Choose the customerviewdb on the left facet of the console. It’s best to see the view customer_view. Additionally, observe that you just can’t see the tables from which the view is created. Run the next within the question editor to question the view.
```
SELECT * FROM "awsdatacatalog"."customerviewdb"."customer_view";
```

The enterprise analyst person can run the evaluation on the Knowledge Catalog view without having entry to the underlying databases and tables on from which the view is created.

Glue Knowledge Catalog views supply options for varied knowledge entry and governance situations. Organizations can use this characteristic to outline granular entry controls on delicate knowledge—similar to personally identifiable data (PII) or monetary information—to assist them adjust to knowledge privateness laws. Moreover, you should use Knowledge Catalog views to implement row-level, column-level, and even cell-level filtering based mostly on the particular privileges assigned to totally different person roles or personas, permitting for fine-grained knowledge entry management. Moreover, Knowledge Catalog views can be utilized in knowledge mesh patterns, enabling safe, domain-specific knowledge sharing throughout the group for self-service analytics, whereas permitting customers to make use of most well-liked analytics engines like Athena or Amazon Redshift on the identical views for governance and constant knowledge entry.

Clear up

To keep away from incurring future expenses, delete the CloudFormation stack. For directions, see Deleting a stack on the AWS CloudFormation console. Make sure that the next assets created for this weblog submit are eliminated:

S3 buckets
IAM roles
VPC with community parts
Knowledge Catalog database, tables and views
Amazon Redshift Serverless cluster
Athena workgroup

Conclusion

On this submit, we demonstrated how you can use AWS Glue Knowledge Catalog views throughout a number of engines similar to Athena and Redshift. You may share Knowledge Catalog views in order that totally different personas can question them.
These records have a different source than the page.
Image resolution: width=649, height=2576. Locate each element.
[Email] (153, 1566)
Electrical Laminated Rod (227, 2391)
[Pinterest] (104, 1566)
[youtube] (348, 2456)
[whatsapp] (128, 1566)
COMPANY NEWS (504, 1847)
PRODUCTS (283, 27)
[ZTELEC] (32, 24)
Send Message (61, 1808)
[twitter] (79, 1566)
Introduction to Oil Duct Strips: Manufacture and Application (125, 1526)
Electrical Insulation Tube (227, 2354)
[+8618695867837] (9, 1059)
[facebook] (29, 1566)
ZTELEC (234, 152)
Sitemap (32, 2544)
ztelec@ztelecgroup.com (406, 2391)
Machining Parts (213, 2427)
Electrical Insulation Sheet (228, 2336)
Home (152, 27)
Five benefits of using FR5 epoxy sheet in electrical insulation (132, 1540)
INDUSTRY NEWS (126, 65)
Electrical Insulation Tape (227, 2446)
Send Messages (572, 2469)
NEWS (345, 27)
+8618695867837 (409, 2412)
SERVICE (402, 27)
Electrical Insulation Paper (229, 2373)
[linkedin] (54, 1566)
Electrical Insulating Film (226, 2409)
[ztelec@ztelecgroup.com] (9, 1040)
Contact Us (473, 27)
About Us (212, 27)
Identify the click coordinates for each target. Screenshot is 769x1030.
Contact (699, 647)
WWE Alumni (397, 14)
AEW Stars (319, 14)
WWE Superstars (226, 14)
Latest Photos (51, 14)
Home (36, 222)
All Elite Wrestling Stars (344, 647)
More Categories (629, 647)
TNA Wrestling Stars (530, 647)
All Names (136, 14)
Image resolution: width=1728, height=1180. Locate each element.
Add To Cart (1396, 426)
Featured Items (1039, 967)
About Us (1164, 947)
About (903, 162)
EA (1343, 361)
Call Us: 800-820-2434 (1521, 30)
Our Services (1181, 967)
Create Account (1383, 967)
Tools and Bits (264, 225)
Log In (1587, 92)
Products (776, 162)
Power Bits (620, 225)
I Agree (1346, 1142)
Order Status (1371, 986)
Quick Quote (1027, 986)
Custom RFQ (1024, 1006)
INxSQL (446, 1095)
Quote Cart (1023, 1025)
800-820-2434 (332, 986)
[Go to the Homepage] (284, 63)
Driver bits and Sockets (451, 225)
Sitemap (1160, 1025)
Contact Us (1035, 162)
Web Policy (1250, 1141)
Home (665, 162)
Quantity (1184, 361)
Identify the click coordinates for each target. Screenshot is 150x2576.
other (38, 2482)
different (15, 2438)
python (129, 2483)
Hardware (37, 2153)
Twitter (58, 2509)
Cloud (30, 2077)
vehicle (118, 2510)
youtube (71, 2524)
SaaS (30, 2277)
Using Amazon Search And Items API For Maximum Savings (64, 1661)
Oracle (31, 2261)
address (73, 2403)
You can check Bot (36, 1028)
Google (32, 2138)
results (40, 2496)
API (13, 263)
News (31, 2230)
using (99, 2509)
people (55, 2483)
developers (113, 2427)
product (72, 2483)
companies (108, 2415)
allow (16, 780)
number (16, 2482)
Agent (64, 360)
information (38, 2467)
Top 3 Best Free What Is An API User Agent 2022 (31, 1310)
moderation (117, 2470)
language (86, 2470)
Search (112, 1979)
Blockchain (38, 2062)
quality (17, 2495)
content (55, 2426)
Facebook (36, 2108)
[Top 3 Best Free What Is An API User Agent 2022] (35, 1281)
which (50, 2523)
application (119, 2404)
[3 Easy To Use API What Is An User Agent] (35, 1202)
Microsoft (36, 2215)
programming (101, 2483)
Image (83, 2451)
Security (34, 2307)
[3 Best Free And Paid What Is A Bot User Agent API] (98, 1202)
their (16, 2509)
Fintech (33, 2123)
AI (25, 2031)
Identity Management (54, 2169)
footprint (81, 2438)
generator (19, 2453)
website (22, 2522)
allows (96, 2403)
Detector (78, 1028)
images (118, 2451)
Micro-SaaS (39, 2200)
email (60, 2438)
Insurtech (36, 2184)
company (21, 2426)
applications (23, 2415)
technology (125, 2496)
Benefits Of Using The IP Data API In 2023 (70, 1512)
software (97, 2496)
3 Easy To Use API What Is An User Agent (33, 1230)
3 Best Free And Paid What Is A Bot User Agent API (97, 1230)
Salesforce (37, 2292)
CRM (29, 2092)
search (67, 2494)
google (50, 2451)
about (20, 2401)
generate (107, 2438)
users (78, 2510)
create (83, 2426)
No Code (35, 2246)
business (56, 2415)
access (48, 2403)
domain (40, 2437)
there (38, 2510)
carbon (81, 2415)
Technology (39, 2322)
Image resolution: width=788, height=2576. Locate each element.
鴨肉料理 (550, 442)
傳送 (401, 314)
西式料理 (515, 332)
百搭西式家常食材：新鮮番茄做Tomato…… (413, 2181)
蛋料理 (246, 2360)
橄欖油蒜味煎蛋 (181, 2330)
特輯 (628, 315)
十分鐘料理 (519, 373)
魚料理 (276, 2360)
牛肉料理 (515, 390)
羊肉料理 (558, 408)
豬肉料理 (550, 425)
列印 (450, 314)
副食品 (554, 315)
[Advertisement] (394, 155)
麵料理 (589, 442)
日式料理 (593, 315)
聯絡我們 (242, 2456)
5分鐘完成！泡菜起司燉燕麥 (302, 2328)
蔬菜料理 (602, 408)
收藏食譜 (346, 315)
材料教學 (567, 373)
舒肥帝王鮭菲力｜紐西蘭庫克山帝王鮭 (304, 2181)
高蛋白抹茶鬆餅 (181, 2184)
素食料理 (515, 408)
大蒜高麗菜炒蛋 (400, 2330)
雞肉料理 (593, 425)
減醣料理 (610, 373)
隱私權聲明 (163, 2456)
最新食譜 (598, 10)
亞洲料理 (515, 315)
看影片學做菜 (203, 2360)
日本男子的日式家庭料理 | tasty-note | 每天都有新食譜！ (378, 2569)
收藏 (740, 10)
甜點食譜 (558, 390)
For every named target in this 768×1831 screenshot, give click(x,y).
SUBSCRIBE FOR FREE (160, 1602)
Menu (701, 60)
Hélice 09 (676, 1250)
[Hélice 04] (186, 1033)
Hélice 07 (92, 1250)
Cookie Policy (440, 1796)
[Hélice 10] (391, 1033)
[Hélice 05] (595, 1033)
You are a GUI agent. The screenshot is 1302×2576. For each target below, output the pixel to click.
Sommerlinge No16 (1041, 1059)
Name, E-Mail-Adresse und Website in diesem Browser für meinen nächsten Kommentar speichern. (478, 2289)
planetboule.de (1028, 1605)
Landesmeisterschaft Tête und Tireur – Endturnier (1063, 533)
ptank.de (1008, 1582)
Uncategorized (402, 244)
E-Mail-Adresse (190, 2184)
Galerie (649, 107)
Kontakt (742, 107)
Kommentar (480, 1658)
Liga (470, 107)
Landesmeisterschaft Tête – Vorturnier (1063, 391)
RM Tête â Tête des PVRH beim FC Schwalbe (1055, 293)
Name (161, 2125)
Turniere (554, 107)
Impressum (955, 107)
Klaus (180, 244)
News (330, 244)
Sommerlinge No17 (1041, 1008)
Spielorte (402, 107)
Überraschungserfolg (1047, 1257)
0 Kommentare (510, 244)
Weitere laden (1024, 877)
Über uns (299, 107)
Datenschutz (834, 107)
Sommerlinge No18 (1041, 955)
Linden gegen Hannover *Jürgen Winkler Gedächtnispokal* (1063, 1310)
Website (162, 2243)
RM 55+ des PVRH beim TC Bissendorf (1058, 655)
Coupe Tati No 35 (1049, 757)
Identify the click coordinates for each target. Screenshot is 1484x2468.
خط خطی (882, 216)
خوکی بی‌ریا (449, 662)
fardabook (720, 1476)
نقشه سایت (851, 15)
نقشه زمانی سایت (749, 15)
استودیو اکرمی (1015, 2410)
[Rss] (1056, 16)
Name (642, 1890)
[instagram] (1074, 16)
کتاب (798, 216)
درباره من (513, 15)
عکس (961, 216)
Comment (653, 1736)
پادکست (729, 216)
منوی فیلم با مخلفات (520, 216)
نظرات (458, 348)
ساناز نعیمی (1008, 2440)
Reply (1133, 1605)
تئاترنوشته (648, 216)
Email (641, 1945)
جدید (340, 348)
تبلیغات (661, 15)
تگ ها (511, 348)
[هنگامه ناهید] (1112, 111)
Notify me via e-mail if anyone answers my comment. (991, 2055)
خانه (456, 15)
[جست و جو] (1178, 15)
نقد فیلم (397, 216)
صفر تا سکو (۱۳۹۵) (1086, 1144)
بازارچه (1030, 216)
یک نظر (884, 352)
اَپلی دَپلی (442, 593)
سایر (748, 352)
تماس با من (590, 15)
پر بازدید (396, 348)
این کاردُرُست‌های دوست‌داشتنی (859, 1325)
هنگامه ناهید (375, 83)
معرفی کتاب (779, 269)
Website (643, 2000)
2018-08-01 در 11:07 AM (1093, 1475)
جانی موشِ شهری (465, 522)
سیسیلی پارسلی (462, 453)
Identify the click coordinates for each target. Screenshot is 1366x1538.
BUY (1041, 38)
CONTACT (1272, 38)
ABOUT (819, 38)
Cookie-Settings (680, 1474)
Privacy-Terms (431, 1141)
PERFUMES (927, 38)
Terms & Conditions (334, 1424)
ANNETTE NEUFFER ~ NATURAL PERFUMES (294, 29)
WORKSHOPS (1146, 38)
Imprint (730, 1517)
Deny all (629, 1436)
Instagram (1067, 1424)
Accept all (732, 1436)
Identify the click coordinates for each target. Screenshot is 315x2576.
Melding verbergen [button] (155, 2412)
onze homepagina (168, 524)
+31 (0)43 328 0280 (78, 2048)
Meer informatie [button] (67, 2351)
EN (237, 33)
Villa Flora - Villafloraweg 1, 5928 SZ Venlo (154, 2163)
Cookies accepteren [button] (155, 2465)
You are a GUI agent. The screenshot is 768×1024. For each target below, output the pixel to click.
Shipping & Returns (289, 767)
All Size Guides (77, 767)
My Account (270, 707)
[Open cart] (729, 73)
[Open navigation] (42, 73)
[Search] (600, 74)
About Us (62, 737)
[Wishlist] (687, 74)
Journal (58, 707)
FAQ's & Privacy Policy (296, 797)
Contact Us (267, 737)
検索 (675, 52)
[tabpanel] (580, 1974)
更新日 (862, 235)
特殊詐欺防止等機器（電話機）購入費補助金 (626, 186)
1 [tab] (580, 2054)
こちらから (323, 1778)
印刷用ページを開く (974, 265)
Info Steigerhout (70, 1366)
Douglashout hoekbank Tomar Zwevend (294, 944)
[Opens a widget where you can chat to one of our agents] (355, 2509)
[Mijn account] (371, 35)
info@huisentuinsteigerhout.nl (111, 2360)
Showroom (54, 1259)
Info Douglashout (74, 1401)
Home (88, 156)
For extra details about this new characteristic, see Utilizing AWS Glue Knowledge Catalog views.

In regards to the Authors

Pathik Shah is a Sr. Analytics Architect on Amazon Athena. He joined AWS in 2015 and has been focusing within the large knowledge analytics house since then, serving to prospects construct scalable and sturdy options utilizing AWS analytics companies.

Srividya Parthasarathy is a Senior Large Knowledge Architect on the AWS Lake Formation workforce. She enjoys constructing knowledge mesh options and sharing them with the group.

Paul Villena is a Senior Analytics Options Architect in AWS with experience in constructing trendy knowledge and analytics options to drive enterprise worth. He works with prospects to assist them harness the ability of the cloud. His areas of pursuits are infrastructure as code, serverless applied sciences, and coding in Python.

Derek Liu is a Senior Options Architect based mostly out of Vancouver, BC. He enjoys serving to prospects clear up large knowledge challenges via AWS analytic companies.